Mumsnet has not checked the qualifications of anyone posting here. If you need help urgently or expert advice, please see our domestic violence webguide and/or relationships webguide. Many Mumsnetters experiencing domestic abuse have found this thread helpful: Listen up, everybody

What things give you an excuse to be rude to family?

9 replies

IDontKnowWhyAye · 06/01/2022 19:33

Just wondering...
Obviously life events happen which causes emotions to run high but wondering if there's some sort of cultural eticate where you sort of "allow" rudeness and when it's not acceptable?

OP posts:
twominutesmore · 06/01/2022 19:56

I'd forgive rudeness if it was out of character and there were mitigating factors. Anyone can behave out of character when under stress.

gobbledygoook · 06/01/2022 20:08

I don't think there's ever an excuse to be rude to family, there might be reasons behind someone's behaviour but I don't think it's excusable.

In as much as I don't think it can be lessened by attaching blame to a random excuse, but I do think you can understand the reasons behind the behaviour without just excusing them. Probably just me being picky with words, but I'm not sure if you catch my drift?

TheSandgroper · 06/01/2022 21:38

Dementia, brain tumour, uti, diabetic episode (?).

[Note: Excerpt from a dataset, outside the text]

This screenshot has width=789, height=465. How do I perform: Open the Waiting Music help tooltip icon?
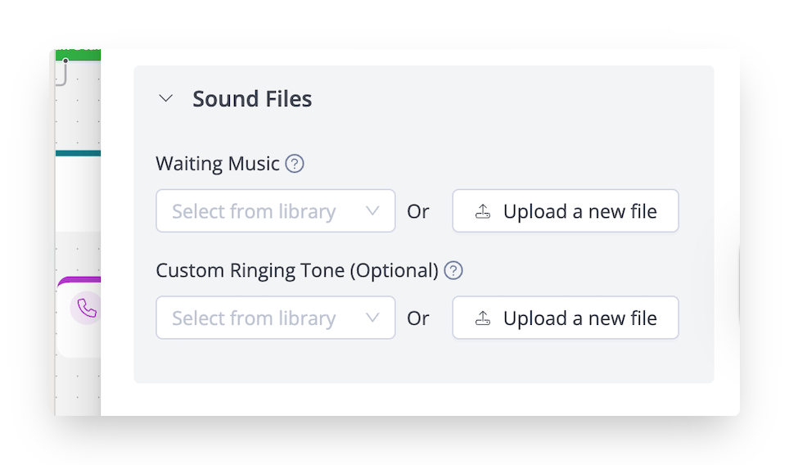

Camembear · 07/01/2022 08:53

Sometimes family relationships are casual to the point of rudeness and in that case I think it's ok to be a bit rude back. I'm talking b about stuff like being late or refusing to join in with group activities.

If you're talking about insults or aggression then no, you shouldn't accept that from anyone.

girlmom21 · 07/01/2022 08:55

@TheSandgroper

Dementia, brain tumour, uti, diabetic episode (?).
This. If it's medical and completely out of someone's control.
IncompleteSenten · 07/01/2022 08:56

If they were rude first.

TracyMosby · 07/01/2022 08:58

In my family it is the fact theyre family. Ive decided to point out my mum’s rudeness every time. She does not like that.

Whatinthelord · 07/01/2022 08:58

I don’t think I’d use the term excuse, but I’d forgive/understand someone being rude if it was a one off after something upsetting or difficult or if it was linked to a health issue.

Of course there is a limit. I wouldn’t accept thing like racism or violence etc.

We had a friend become unwell due to a mix of mental health and drug use, he was quite aggressive to my husband at one stage. We moved past it a little but when it reoccurred we distanced ourself from him. He was clearly unwell but we still couldn’t allow him to be abusive even if it was the result of illness.

Whatinthelord · 07/01/2022 09:01

Oh just to add I think some families end up with f upped dynamic where one person is allowed to be rude. My aunt is that person in our family. She will say awful things and her sibling will allow it. She was treated very differently by their parents in childhood so I think it’s just really ingrained in them to take it and not defend themselves.

Interestingly she won’t be rude to be…..and isn’t rude to other people who would bite back. Like she has a sense of who she can belittle and who she can’t.